_Texte_
▼▼▼

La National Association of Evangelicals (NAE) est la principale structure protestante évangélique des Etats-Unis. Représentant 45,000 assemblées et 40 dénominations, elle constitue un poids lourd religieux... et électoral incontournable.
Aussi n'est-il pas complètement surprenant que le président Obama ait accordé à ses représentants une entrevue le jeudi 13 octobre 2011, dans la Roosevelt Room de la Maison Blanche: il s'agissait d'une "première" attendue.
Au menu des discussions? L'emploi, l'immigration, la liberté religieuse et diverses questions financières.
Si cette rencontre avec la NAE apparait, pour les évangéliques, à marquer d'une pierre blanche, à noter que Barack Obama, très à l'aise avec les acteurs religieux, n'en est pas à son coup d'essai en matière de rencontre avec des représentants confessionnels.
Religion civile réorientée vers un pluralisme accentué
Outre sa participation au traditionnel Petit Déjeuner de prière à Pâques, il a notamment partagé un Iftar musulman (à l'occasion du Ramadan), et un repas du Seder (pour la Pâque juive), illustrant par là, au contraire de son prédécesseur George W. Bush Jr, une version très pluraliste de la Religion Civile américaine, sorte de religiosité fédératrice qui rassemble, au-delà des étiquettes confessionnelles, une majorité de citoyens.
Commentaires
En exclusivité sur le blog de Sébastien Fath, le discours de Barack Obama prononcé à cette occasion.
« Toutes les religions sont miennes. Il n'est pas nécessaire de quitter une religion pour une autre. Continuez donc à rendre hommage à la forme de Dieu choisie, selon vos rites familiers. Le « village global » est ma demeure, et même ceux qui me renient sont miens. Appelez-moi par n'importe quel nom et je vous répondrai. Représentez-moi sous n'importe quelle forme et je serai là, devant vous. Je suis dans le plus petit d'entre vous comme dans le plus grand. C'est pourquoi, ne calomniez ni ne blessez qui que ce soit, car c'est moi que vous maltraiteriez en lui.

▲▲▲

_Consignes_
1 – Modifiez le texte sur la rencontre entre Barack Obama et la NAE de « Religion civile réorientée » jusqu'à « à cette occasion. » inclus, en remplaçant « repas » par « dîner ».
2 – Reprenez le texte sur la rencontre entre Barack Obama et la NAE et poursuivez-le après sa dernière phrase.

_Données présentées_
▼▼▼

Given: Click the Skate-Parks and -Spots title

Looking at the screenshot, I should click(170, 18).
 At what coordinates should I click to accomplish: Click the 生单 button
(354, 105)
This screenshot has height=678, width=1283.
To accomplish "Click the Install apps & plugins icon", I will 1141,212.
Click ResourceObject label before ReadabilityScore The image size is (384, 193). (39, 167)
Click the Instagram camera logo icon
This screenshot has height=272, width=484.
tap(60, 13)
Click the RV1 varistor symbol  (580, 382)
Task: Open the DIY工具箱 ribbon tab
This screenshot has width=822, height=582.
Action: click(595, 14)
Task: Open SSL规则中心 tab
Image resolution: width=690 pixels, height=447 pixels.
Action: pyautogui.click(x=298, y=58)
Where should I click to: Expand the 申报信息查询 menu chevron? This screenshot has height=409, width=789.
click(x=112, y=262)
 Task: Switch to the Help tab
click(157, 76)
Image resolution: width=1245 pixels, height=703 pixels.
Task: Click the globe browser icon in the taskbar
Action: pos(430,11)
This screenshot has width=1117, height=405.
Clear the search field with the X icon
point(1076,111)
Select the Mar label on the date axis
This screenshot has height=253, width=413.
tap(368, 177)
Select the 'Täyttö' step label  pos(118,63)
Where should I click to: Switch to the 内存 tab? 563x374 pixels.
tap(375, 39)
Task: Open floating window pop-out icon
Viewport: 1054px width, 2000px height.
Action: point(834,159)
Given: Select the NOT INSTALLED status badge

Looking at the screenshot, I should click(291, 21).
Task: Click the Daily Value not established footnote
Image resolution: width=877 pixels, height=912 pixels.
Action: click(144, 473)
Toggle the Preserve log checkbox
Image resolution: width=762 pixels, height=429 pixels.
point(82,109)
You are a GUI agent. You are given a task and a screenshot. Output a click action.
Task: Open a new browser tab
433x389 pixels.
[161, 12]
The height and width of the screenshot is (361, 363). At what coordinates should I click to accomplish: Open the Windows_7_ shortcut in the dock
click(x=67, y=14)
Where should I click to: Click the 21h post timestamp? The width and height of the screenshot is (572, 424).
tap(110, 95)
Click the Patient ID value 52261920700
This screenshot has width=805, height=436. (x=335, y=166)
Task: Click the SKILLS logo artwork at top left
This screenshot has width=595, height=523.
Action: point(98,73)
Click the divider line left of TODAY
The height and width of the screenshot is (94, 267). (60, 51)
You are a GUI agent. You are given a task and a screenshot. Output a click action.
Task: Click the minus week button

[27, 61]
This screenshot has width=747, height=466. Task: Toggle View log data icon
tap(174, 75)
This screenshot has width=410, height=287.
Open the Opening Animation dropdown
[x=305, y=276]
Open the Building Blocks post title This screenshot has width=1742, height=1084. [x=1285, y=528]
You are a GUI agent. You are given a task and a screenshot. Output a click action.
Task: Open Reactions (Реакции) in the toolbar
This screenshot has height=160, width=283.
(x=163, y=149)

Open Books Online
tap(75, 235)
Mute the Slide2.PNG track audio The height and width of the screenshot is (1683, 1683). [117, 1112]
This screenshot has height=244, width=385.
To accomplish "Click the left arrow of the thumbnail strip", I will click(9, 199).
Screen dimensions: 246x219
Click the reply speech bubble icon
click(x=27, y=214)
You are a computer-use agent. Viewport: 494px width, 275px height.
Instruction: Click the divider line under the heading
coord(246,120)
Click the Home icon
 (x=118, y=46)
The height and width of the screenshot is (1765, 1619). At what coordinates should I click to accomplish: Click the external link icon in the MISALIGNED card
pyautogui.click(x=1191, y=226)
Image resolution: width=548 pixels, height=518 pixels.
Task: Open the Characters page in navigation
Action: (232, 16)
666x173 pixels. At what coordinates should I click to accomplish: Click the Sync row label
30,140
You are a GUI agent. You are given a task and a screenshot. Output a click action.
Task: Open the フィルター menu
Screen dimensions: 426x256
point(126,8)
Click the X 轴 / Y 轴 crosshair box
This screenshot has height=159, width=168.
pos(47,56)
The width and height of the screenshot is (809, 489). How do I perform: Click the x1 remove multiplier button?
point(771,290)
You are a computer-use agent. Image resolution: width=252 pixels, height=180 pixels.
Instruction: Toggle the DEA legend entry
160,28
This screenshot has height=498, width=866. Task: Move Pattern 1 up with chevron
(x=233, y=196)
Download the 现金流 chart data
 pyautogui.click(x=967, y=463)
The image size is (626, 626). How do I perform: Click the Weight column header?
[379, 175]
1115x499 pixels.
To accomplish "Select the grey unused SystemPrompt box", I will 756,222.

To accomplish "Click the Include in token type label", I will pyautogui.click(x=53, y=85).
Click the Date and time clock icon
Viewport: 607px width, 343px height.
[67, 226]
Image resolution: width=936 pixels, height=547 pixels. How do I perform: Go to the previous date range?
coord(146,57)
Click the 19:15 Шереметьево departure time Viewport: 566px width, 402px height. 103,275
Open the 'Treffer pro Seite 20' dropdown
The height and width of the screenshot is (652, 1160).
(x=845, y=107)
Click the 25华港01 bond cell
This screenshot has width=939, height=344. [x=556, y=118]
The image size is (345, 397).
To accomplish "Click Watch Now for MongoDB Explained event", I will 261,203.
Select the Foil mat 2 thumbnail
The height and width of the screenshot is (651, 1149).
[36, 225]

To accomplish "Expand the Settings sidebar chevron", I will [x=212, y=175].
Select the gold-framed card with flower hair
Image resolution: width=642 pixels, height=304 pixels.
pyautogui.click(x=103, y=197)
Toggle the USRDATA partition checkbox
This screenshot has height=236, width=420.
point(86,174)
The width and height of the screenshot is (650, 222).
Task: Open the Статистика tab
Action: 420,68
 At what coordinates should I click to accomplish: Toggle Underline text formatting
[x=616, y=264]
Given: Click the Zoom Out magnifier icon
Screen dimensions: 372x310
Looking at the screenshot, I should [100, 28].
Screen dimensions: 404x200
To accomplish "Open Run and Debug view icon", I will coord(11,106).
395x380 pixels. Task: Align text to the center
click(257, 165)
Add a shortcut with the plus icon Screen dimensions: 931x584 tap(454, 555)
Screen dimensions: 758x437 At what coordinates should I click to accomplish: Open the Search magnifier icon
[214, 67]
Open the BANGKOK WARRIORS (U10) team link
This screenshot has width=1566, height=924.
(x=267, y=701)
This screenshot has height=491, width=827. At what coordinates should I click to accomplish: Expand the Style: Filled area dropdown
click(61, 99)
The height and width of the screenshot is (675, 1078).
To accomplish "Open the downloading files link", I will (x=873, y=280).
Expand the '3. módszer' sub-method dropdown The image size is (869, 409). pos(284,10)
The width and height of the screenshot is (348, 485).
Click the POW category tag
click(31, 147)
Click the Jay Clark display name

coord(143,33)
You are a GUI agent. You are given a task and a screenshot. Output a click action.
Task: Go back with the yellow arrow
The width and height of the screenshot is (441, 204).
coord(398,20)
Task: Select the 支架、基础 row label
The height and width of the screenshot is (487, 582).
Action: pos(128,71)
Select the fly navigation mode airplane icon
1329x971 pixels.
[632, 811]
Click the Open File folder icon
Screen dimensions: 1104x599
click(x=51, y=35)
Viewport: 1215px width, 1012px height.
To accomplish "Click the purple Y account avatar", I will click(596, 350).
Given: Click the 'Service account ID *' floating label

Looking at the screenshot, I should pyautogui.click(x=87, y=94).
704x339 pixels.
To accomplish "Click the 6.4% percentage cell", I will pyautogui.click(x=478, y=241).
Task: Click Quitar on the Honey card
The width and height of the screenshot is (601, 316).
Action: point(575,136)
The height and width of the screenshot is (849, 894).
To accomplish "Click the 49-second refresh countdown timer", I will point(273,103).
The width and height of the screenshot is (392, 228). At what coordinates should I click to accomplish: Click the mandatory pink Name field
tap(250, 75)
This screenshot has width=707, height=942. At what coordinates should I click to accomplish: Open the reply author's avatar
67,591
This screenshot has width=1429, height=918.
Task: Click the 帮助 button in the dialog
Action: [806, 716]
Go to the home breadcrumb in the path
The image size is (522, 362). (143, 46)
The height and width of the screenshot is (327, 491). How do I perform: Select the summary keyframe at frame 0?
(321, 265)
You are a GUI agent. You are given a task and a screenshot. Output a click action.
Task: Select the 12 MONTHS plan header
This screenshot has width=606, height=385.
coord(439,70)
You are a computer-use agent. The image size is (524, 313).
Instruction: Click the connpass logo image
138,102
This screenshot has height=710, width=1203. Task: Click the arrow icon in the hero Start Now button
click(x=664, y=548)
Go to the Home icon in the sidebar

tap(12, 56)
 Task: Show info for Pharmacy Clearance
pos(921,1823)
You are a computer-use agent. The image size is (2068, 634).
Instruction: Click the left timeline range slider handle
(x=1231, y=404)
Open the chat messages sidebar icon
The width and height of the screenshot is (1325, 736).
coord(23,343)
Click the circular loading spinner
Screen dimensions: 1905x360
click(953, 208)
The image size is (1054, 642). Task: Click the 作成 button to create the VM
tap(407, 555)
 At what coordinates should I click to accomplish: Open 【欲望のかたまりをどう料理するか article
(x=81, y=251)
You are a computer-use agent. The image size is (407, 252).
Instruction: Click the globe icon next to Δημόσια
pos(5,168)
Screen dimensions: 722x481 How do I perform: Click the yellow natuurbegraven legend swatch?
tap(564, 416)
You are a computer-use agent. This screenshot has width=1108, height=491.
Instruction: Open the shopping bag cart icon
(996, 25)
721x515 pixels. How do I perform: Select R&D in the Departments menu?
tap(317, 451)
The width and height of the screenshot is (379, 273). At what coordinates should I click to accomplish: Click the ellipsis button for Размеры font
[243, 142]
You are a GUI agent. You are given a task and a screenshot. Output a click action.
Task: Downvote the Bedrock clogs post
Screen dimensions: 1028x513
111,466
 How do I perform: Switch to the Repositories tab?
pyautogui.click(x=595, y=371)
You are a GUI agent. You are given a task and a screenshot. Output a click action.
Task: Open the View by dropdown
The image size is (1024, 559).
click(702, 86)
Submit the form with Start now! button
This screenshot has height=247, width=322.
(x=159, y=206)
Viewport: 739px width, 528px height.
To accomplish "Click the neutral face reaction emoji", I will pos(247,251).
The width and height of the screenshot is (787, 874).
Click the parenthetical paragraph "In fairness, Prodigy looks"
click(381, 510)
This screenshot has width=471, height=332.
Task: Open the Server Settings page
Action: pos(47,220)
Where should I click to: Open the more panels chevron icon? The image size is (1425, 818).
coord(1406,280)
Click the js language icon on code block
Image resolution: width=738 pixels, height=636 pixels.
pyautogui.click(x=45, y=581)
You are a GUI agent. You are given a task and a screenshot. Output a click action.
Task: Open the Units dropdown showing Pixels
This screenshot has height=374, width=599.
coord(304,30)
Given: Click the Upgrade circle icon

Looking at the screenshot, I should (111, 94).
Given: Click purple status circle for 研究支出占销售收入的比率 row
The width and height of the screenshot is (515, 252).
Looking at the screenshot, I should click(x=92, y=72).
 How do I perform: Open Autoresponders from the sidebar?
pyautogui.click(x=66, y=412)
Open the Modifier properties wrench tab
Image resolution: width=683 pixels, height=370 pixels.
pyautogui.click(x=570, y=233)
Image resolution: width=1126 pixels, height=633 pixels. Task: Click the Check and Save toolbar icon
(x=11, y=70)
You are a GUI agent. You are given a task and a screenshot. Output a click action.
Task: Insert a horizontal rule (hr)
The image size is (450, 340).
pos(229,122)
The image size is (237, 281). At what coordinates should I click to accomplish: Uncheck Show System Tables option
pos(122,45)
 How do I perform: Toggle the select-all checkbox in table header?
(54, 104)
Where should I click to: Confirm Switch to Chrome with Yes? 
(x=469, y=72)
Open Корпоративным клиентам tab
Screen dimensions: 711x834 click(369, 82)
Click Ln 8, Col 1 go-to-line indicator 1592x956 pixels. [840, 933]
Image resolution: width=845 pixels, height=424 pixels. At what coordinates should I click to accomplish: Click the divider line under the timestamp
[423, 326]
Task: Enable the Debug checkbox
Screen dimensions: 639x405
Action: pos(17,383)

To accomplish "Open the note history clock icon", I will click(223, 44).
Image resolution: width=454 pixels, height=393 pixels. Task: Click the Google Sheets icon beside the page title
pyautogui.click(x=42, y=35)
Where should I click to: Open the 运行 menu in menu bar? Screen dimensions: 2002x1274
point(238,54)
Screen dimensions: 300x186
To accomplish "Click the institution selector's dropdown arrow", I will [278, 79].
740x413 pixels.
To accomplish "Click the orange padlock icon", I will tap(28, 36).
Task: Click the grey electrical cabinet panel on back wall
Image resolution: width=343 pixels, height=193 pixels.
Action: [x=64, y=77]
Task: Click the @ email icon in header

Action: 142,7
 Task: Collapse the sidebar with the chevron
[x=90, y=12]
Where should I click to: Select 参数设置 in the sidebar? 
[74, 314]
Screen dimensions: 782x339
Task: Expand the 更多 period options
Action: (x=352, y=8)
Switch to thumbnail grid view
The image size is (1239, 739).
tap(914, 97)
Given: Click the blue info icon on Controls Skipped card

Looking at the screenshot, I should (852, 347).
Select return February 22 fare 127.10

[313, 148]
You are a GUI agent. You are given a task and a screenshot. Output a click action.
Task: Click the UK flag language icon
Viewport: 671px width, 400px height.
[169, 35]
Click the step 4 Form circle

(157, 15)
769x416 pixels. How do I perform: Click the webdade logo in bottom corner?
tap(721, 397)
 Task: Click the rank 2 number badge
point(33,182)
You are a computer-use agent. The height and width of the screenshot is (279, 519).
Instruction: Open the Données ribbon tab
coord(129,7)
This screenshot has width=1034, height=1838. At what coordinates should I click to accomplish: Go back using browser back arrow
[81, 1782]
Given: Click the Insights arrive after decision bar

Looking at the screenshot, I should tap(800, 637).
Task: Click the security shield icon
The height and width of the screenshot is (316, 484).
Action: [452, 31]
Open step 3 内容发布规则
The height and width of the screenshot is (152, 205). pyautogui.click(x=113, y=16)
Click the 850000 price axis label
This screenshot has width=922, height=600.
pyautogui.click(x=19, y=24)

▲▲▲

_Réponses_
1 –
Religion civile réorientée vers un pluralisme accentué
Outre sa participation au traditionnel Petit Déjeuner de prière à Pâques, il a notamment partagé un Iftar musulman (à l'occasion du Ramadan), et un dîner du Seder (pour la Pâque juive), illustrant par là, au contraire de son prédécesseur George W. Bush Jr, une version très pluraliste de la Religion Civile américaine, sorte de religiosité fédératrice qui rassemble, au-delà des étiquettes confessionnelles, une majorité de citoyens.
Commentaires
En exclusivité sur le blog de Sébastien Fath, le discours de Barack Obama prononcé à cette occasion.

2 –
« Quelle que soit l'opinion que les gens (le ''Tea Party'', pour commencer) puissent se faire de mes actions et de mes gestes, ils demeureront les mêmes. Je ne modifierai ni mes plans en vue de la restauration de la Croissance, ni mes discours, ni mes déplacements. Cela fait des années que je m'en tiens à cette détermination, et je suis déjà pleinement engagé dans cette tâche que je me propose de mener à bien : vous donner la foi et le courage nécessaire pour fouler le chemin qui mène à la Prospérité. Je ne m'arrêterai pas, ni ne ferai un seul pas en arrière.
« Je n'exulte pas si l'on me porte aux nues, ni ne me décourage lorsqu'on m'injurie. Très peu ont réalisé le but véritable de ma venue en ce monde et sa signification, mais je ne me tourmente pas lorsqu'on m'attribue des choses qui ne m'appartiennent pas (comme lorsque l'on me traite de "socialiste", p.ex.). Pourquoi devrais-je m'en inquiéter ? En ce qui me concerne, je dis toujours : « Yes, We can ».
« Je connais les doutes qui troublent votre cœur et vos aspirations, mais vous ne connaissez pas mon cœur. Je réagis devant votre bonheur comme votre chagrin, car je suis en vous.
« C'est une grande chance qui vous est offerte. Soyez certains que vous serez tous libérés. Sachez une fois pour toutes que vous êtes sauvés. Beaucoup hésitent à croire que les choses s'amélioreront, que la vie sera heureuse et pleine de bonheur, et que l'âge d'or fera à nouveau son apparition. Je vous affirme que ce corps divin n'est pas venu en vain et qu'il réussira à écarter la crise qui menace l'humanité.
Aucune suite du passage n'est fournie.